What I can assure you is that the waste gate turbo actuator calibration is known only by few people, of course none of them being from the Seat dealer shop or even some chiptunners, because I tried to all ask to all those people before finding those infos on the internet and nobody has any idea about it.
As per the dealership information, the first thing they did was readjust it, but it did not clear it. But before going to the shop my mechanic told me that he will try to readjust it just to confirm if the actuator is in fact the problem.
Anyway, I'm not completely sure, but I think that it's possible to replace the actuator without taking out the turbo, reaching it from under the car, removing some parts like the heat shield and the turbo's oil return pipe, as the seat guide on the "Faults code" thread shows.
Yes, changing the actuator does not mean taking the whole turbo down. But the process itself will still take around 4 hours. But hey, better than the 10.5 hours for the whole turbo replacement. Will see soon how it will come out:).
 

labombadiesel

Active Member
Sep 23, 2024
8
3
Ok, so please, if you repair your car before I can repair mine I would appreciate much if you can confirm me that the part number 06K145725T is the correct one for our electronic waste gate turbo actuator, because I´ve been searching and investigating a lot about the correct part number and it´s been a hard work to reach that part number as the good one and even some suppliers telling me that they weren´t sure about it´s suitable for my car.
 
Mar 7, 2024
7
1
Ok, so please, if you repair your car before I can repair mine I would appreciate much if you can confirm me that the part number 06K145725T is the correct one for our electronic waste gate turbo actuator, because I´ve been searching and investigating a lot about the correct part number and it´s been a hard work to reach that part number as the good one and even some suppliers telling me that they weren´t sure about it´s suitable for my car.
Unfortunately I haven't heard back from my mechanic yet.

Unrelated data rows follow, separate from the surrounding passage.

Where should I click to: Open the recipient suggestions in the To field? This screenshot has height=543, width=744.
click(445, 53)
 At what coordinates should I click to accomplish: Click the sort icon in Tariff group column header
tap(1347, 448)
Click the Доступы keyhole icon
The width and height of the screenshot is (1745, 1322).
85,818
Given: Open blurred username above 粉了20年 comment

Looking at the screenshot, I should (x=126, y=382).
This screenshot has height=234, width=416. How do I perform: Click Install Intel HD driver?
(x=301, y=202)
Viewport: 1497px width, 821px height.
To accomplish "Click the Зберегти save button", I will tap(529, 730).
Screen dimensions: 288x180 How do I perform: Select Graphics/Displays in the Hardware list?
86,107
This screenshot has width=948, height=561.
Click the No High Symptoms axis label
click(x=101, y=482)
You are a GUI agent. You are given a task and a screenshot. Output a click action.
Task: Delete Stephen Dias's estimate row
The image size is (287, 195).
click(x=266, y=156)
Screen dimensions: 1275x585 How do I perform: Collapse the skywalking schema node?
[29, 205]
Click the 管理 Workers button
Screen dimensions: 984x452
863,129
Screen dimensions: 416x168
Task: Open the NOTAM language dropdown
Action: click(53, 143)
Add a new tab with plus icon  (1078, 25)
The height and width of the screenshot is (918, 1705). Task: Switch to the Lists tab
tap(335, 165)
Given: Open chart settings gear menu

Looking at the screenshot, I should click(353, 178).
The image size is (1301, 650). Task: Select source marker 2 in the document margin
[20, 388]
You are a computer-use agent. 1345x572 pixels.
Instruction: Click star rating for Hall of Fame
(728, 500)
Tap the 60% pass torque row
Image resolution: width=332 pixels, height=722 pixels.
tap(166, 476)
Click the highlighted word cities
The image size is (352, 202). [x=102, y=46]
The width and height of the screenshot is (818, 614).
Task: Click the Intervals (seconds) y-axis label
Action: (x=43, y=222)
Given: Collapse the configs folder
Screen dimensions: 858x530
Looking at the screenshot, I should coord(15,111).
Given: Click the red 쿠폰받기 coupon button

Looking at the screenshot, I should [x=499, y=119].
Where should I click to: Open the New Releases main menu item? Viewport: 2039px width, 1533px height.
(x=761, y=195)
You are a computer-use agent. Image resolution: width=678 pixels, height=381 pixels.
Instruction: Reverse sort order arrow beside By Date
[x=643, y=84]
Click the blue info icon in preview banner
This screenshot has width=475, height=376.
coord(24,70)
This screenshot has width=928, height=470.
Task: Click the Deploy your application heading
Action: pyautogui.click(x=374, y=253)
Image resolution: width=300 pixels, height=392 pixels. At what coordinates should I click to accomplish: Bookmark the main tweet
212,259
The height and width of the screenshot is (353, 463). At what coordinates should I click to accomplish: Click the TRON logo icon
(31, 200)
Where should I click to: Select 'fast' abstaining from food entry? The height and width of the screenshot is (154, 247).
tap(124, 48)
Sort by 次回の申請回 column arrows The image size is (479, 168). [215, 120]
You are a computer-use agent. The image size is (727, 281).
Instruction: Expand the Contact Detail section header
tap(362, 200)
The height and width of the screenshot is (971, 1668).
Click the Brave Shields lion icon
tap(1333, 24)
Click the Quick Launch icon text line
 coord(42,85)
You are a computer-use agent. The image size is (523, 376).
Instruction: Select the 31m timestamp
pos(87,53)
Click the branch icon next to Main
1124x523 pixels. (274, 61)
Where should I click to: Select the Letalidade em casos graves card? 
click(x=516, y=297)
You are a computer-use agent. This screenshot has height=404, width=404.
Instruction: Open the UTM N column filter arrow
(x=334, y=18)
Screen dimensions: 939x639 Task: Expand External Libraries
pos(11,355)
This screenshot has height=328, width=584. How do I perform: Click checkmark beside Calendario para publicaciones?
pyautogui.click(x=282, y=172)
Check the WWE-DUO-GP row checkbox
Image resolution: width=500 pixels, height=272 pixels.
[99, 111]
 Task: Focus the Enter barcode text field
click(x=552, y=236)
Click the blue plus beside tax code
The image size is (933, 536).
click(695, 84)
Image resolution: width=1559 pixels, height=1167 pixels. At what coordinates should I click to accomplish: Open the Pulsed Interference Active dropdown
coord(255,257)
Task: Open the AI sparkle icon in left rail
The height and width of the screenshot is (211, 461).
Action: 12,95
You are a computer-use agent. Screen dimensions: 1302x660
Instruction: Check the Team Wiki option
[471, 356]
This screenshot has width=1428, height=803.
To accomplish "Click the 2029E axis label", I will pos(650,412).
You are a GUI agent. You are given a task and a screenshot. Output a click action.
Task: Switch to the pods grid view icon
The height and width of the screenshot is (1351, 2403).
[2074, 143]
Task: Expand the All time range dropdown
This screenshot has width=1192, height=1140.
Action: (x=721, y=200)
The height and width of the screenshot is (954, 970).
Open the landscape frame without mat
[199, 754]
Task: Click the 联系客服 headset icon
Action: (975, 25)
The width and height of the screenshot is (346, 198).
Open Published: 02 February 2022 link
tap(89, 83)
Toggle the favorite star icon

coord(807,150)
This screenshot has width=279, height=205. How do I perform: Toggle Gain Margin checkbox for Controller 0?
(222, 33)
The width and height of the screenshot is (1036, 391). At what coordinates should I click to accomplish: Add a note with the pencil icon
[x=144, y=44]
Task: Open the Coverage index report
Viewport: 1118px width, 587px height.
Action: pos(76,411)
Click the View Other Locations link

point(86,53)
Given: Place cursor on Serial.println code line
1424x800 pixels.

Don't know if he took an extended vacation or is just busy. But there is still time til the end of this week as he promised to contact me this week. I'll let you know as soon as I get some info.
 

labombadiesel

Active Member
Sep 23, 2024
8
3
Unfortunately I haven't heard back from my mechanic yet. Don't know if he took an extended vacation or is just busy. But there is still time til the end of this week as he promised to contact me this week. I'll let you know as soon as I get some info.
Have you got any news from your mechanic about the turbo actuator?
 
Mar 7, 2024
7
1
Have you got any news from your mechanic about the turbo actuator?
Nope. He still hasn't contacted me. As it is starting to annoy me and the EPC came on today even when I didn't push hard enough to get turbo pressure, then I'll go down there tomorrow and try to get a time or find someone else who is willing to do the job.